This was in the late ’70s. The city was declared in
contempt of that court decree less than a year later because
the police were photographing Iranian students and Acorn,
an activist group at the time, protesters, at the Democratic
National Midterm Convention, which was held here
in Memphis in 1978. You know, the testimony in
this trial clearly shows that this was more, in
the present here and now, than police simply saying,
oh, there’s a protest, there’s no permit for it,
or there is a permit for it, and showing up at the
protest to maintain safety. The police were
following people, were listening in on people
when there was no protest in anticipation of
the next protest.
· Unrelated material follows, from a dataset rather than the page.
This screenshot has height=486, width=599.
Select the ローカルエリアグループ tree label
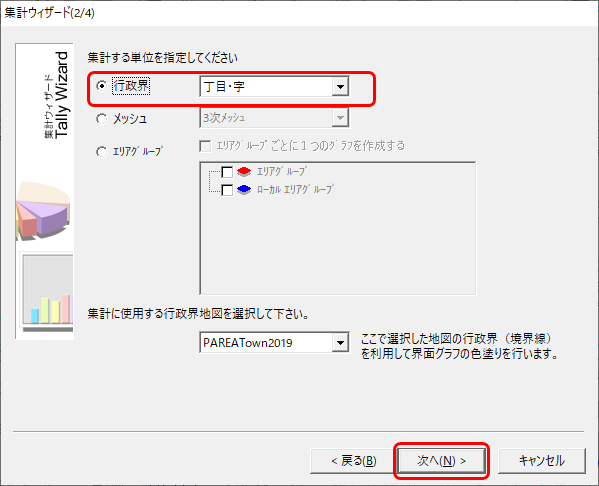tap(295, 190)
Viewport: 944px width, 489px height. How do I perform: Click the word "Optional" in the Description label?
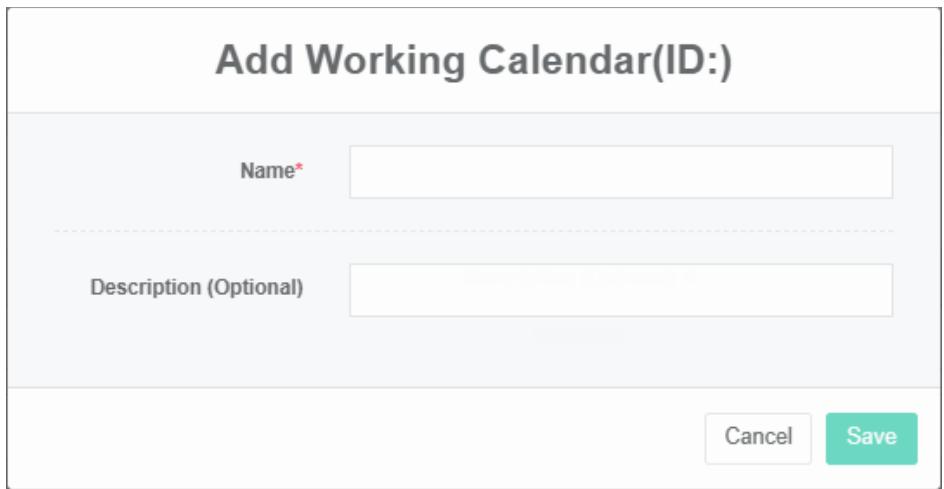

They were showing up
at private gatherings. This was clearly over the line, and that’s not just my opinion, that’s what the judge
has ruled in this case. – Yeah. And it is interesting
that it is surveillance. You talked about the
role of police, Karanja, and if, I’m gonna make a
ridiculous scenario up, if the police are
listening in on something and a horrific murder or a horrific mass shooting
or something is going on, I think there’s this debate
about, well, it prevented some sort of terrible shooting
or murder or something. This is, as Bill pointed out,
this was surveillance of potential protests,
legal protests. Maybe there wasn’t a permit, but protests is part of
the free speech and so on. So it is, what were
the police looking for, when it was really just plans
and discussion of protests? – Well, it’s my understanding that the police department
makes their argument that, as a result of their activity, they actually kept certain
protest or gathering from turning into what they
were to something more violent, and they’re also
making the argument that, when you look
at other cities and some things that
were happening there, I think they mentioned Dallas
and the shooting there, that they needed to take
these type of procedures to be in a precautionary measure to keep those types of
things from happening. – And all this was a time, came out Black Lives protest,
the bridge was shut down, there were a number of protests with criticisms of Strickland
and how he had handled that, and so it’s good to reel back. And then there was the horrific
sniper shooting in Dallas, and some other
shootings, to be fair. – The trigger for
this was the Bridge Protest. That’s when this
really ramped up on the part of the
Memphis Police Department. And the police
department contends that, were it not for
police intervention during the Bridge Protest, that it very well could
have turned violent. I was at the Bridge Protest. Yes, there were
gang members there. This was not an instance
of gang members showing up to prey on the crowd
that was there. They were part of the march, along with fraternity
and sorority members, along with young professionals. It was a very mixed crowd. – Along with my, at
the time, high school son, who was up there, yeah. – Right, right. And, yes, Director Ralling’s
going onto the bridge and meeting with the protesters, what was a part of the
chronology of that, but to say that were
it not for that, that that protest would
have turned violent, I don’t think is an accurate
statement, having been there. – Yeah. Other thoughts here
before we move on. We’ll switch now, with
about 10 minutes left, to, the city is looking
at reforming, is studying reforming PILOTs. The Tax Incentive
Program, which right now is administered by EDGE,
we had Reid Dulberger, the administrator, the
CEO of EDGE, I should say, on just a couple weeks ago. Bill, what is the
city looking at, what are they
exploring, and why? – There will be a report, it’s supposed to come
out in 90 days on this, it will consider various options along the lines of
what’s been discussed for quite some time, and that is a change in the city’s
economic development strategy. The new element is
that this could include the city withdrawing
from EDGE and going back to a Memphis-only industrial
development board. The question immediately came up during a council discussion. Well, okay, if you have a Memphis-only industrial
development board that has the power to
abate property taxes, does it have the power to abate county property taxes as well? And the answer to
that was, well, there are suburban towns
and cities who have IDBs that are limited to their
towns and cities only, and they have a memorandum
of understanding with Shelby County government to do those very
abatements as well. – Yeah, Toby. – We’ve talked
on this show before about PILOT fatigue, and
the more people I talk to, the more I hear about
people havin’ this, they’re just kind of tired of seeing this money
go out the door. And it seems like the
changes that they wanna make would be to streamline
that process, make it easier for more
money to go out the door, that that’s what’s
holdin’ us back, we’re not able to
offer these incentives fast enough and big enough, and for a lot of folks
that’s a problem. We feel like that’s goin’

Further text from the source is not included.